California Attorney General Rob Bonta is investigating whether migrants recently flown by private plane to Sacramento without prior arrangements were part of a “scheme” by the state of Florida.
“We’re looking at the movement in two separate instances of asylum-seekers that were originally contacted in…El Paso, Texas, and then moved to New Mexico and then flown to Sacramento,” Bonta said in an interview Monday with NBC affiliate KCRA in Sacramento. “From what we can tell, it was all part of the same scheme, the same official policy of the state of Florida.”
He said the investigation could result in “civil or criminal actions against the state of Florida or any of its employees or officials, as well as the private vendors that were hired by the state of Florida.”
In an earlier statement, Bonta said, “While we continue to collect evidence, I want to say this very clearly: State-sanctioned kidnapping is not a public policy choice, it is immoral and disgusting.”
Bonta’s office said that the second plane landed in Sacramento on Monday carrying about 20 people and that the contractor operating it appeared to be the one that transported the first group of migrants on Friday.
“As was the case with the migrants who arrived on Friday, the migrants who arrived today carried documents indicating that their transportation to California involved the State of Florida,” Bonta’s office said.
Florida Gov.
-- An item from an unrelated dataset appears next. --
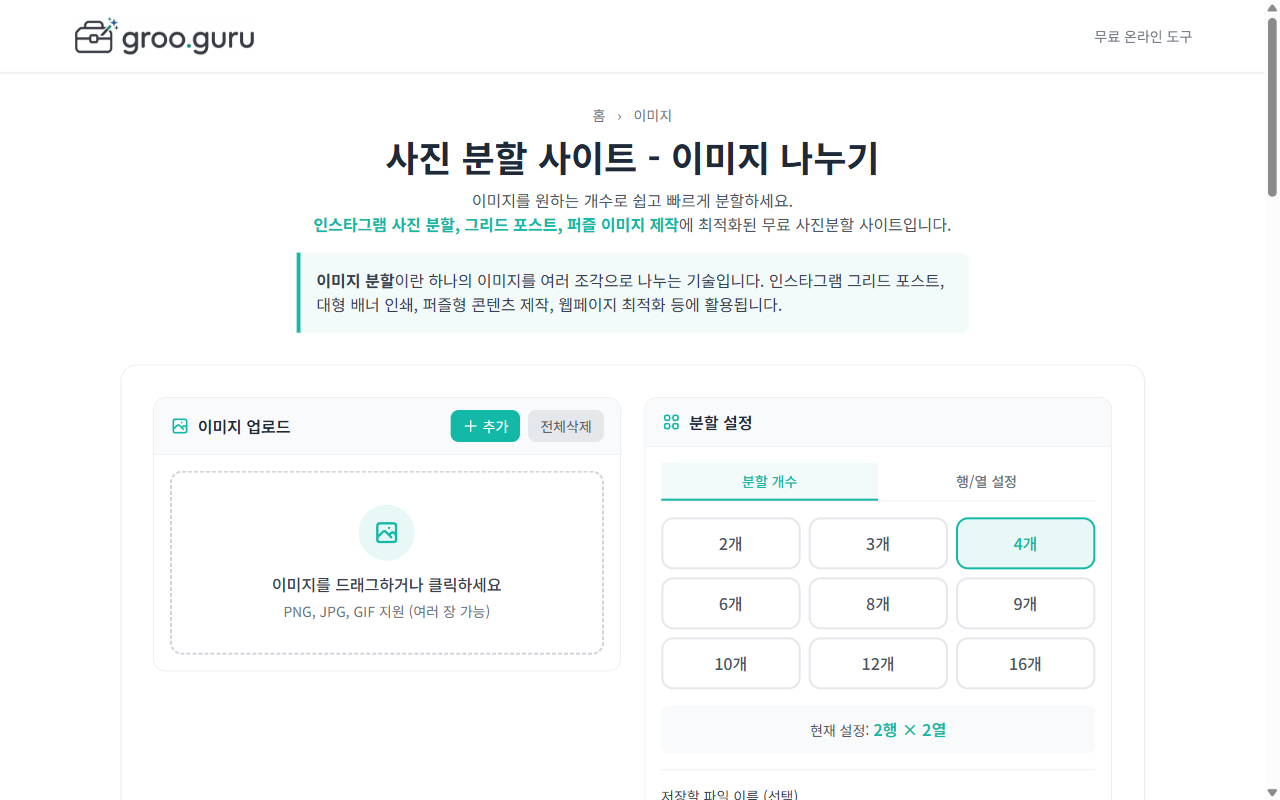Open the 무료 온라인 도구 link
This screenshot has height=800, width=1280.
[x=1142, y=36]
Ron DeSantis’ office did not respond to a request for comment.
DeSantis, who is running for the GOP presidential nomination, last year flew 50 immigrants, most of them Venezuelan, from Texas to Martha’s Vineyard, Massachusetts, without notice. DeSantis said the flights were meant to highlight the crisis at the southern border, while Democrats and immigration activists said it made political pawns of vulnerable people.
On Monday, the sheriff’s office in Bexar County, Texas, said it has recommended that the district attorney bring criminal charges related to those flights.
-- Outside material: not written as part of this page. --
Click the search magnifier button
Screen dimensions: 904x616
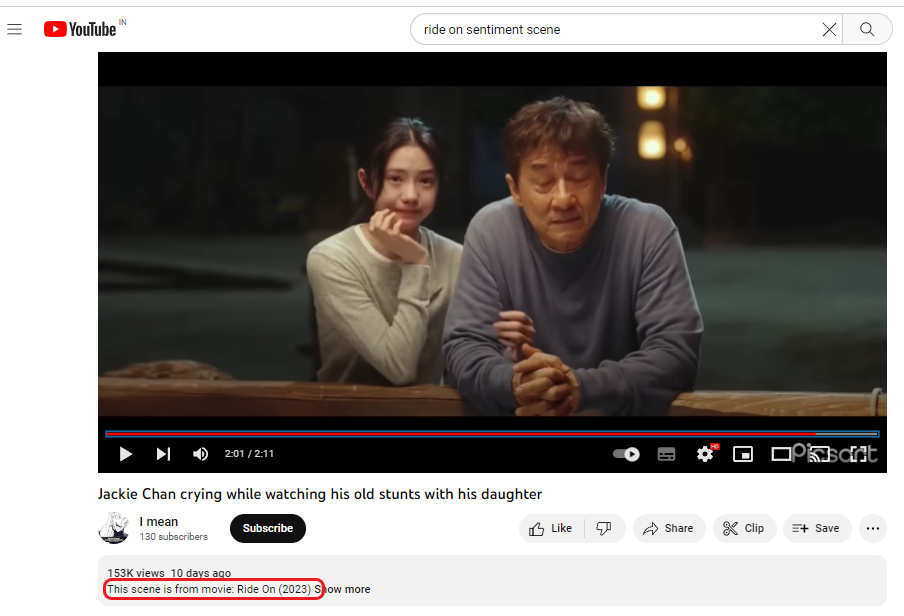point(867,30)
“The Bexar County Sheriff’s Office has officially filed a completed criminal case with the Bexar County District Attorney’s Office regarding the incident from September 2022 where 49 migrants were flown to Martha’s Vineyard,” the sheriff’s office said in a statement. “The charge filed is Unlawful Restraint and several accounts were filed, both misdemeanor and felony. At this time, the case is being reviewed by the DA’s office.”
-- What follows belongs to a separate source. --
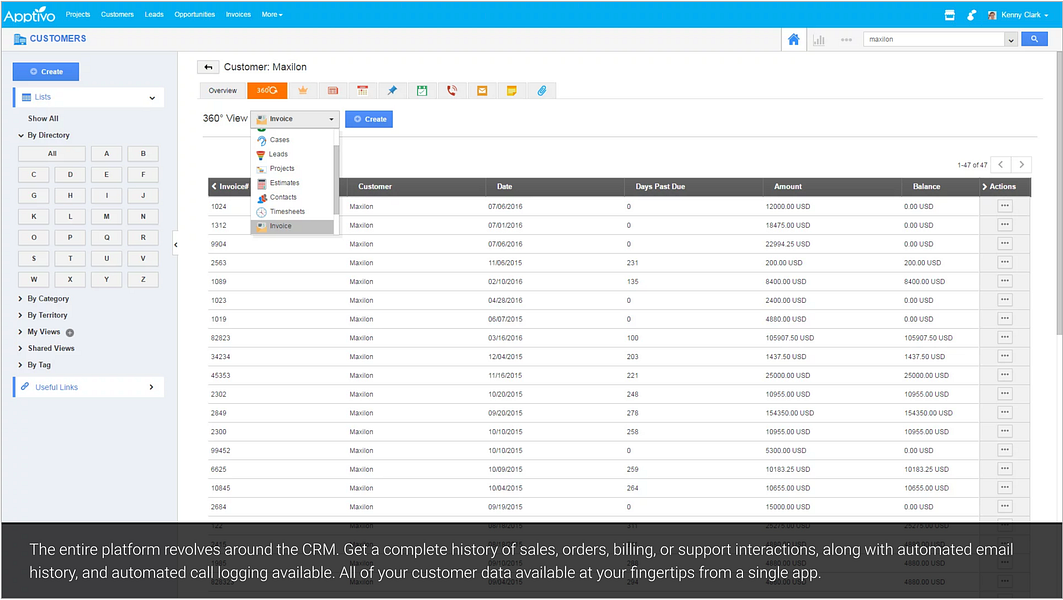Expand the By Category section
The height and width of the screenshot is (600, 1063).
[47, 298]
Although Florida’s migrant transport program has been largely dormant since the flights last year, the DeSantis administration has quietly signaled that it could restart. The USA Today Network reported last month that the DeSantis administration has picked three vendors, including Vertol Systems Co., which carried out the September flights to Martha’s Vineyard, to work with the migrant transfer program.
The Florida Legislature passed a bill in February that expanded DeSantis’ program authorizing government officials to fly migrants to destinations in blue states that have sanctuary policies. The Republican-controlled Legislature gave the DeSantis administration $10 million for the program in a February special legislative session and $12 million more in the recently concluded 2023 legislative session.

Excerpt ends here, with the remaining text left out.